USAID VISITS SUCAFINA OPERATIONS IN BURUNDI, MEETS RAMA WOMEN’S GROUP

GENEVA, SWITZERLAND, September 19, 2018 – A delegation of the United States Agency for International Development (USAID) conducted a site visit to Sucafina’s operations in Burundi, on the 5th and 6th of September, as part of the Burundi Coffee Alliance (BCA) project monitoring – funded by USAID and implemented by the Kahawatu Foundation, Sucafina’s Sustainability Implementer.

During the tour, USAID representatives, who were accompanied by the Kahawatu and Sucafina teams, stopped to meet with the members of Rama Dufatanemunda Association, a group of female coffee producers supported by the Kahawatu Foundation. 
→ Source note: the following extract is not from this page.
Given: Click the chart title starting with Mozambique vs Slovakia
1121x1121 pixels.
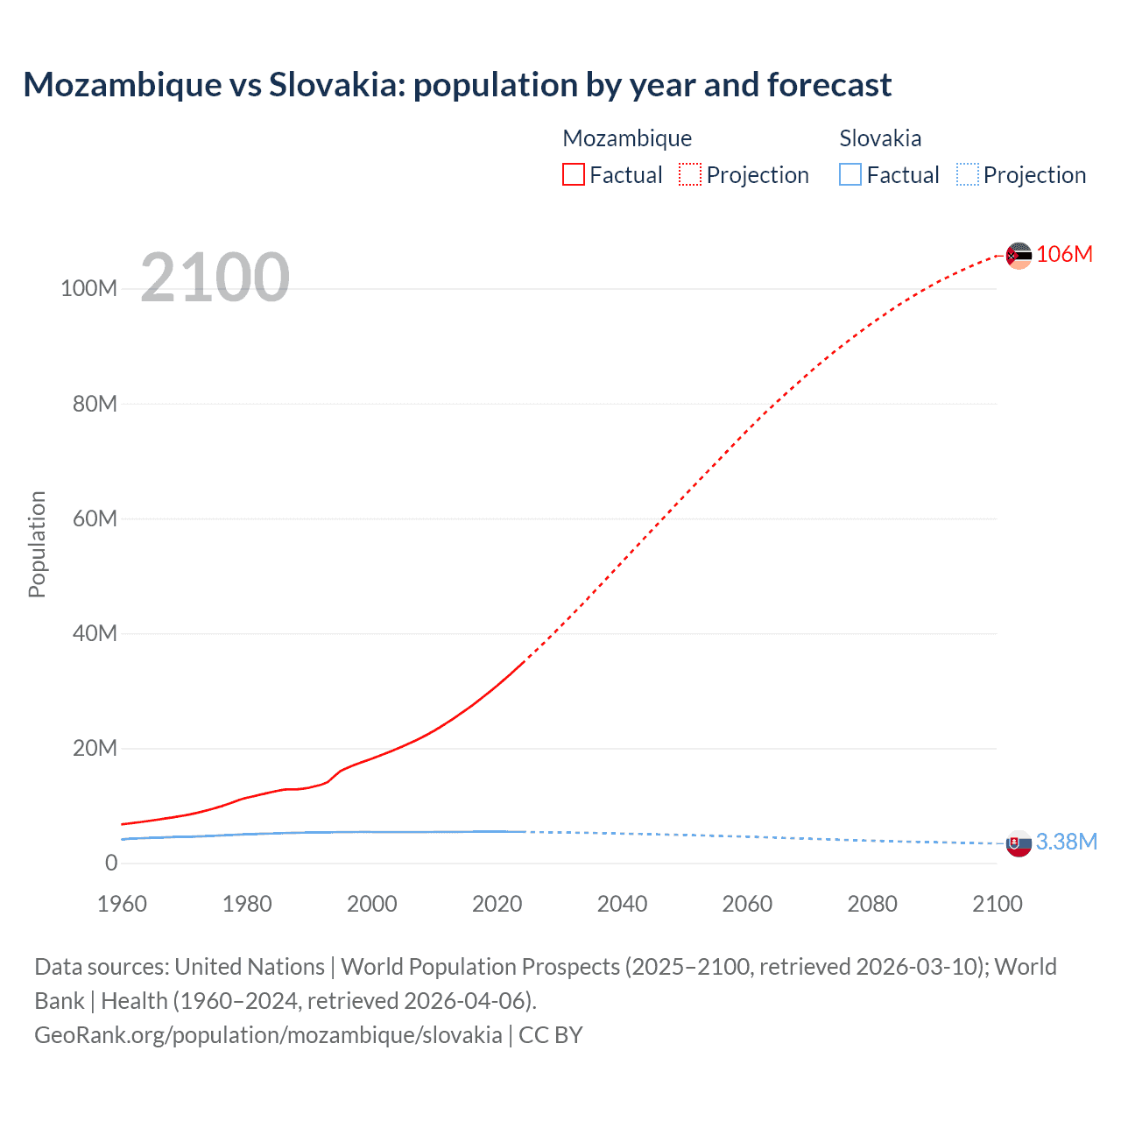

The women were happy to announce that they had sold their first-ever crop of coffee and were able to generate income from it.

They provided the Mubuga Washing Station, owned by Bugestal – Sucafina’s subsidiary in Burundi, with all the coffee cherries they had harvested this year to be processed as natural coffee.  

“We are very thankful to Kahawatu for the support. As a result of the training sessions, women are now financially independent.  At family and individual farms, we are applying knowledge of Good Agricultural Practices, which have seen the production of coffee increase from 0.7/kg per tree to an average of 2kg/tree. Our living conditions have improved and we are better now than before Kahawatu’s intervention,” says Nizigiyimana Françoise, Rama President. 

Rama Dufatanemunda Association was established with the help of the Kahawatu Foundation. Today, it has more than 130 members. Since women in Burundi are not entitled to own land, Kahawatu took it upon itself to support the Association and lobbied for it to obtain the Provincial authorization to borrow a piece of land to grow coffee. Kahawatu also enabled the women of Rama to diversify food production and sources of income.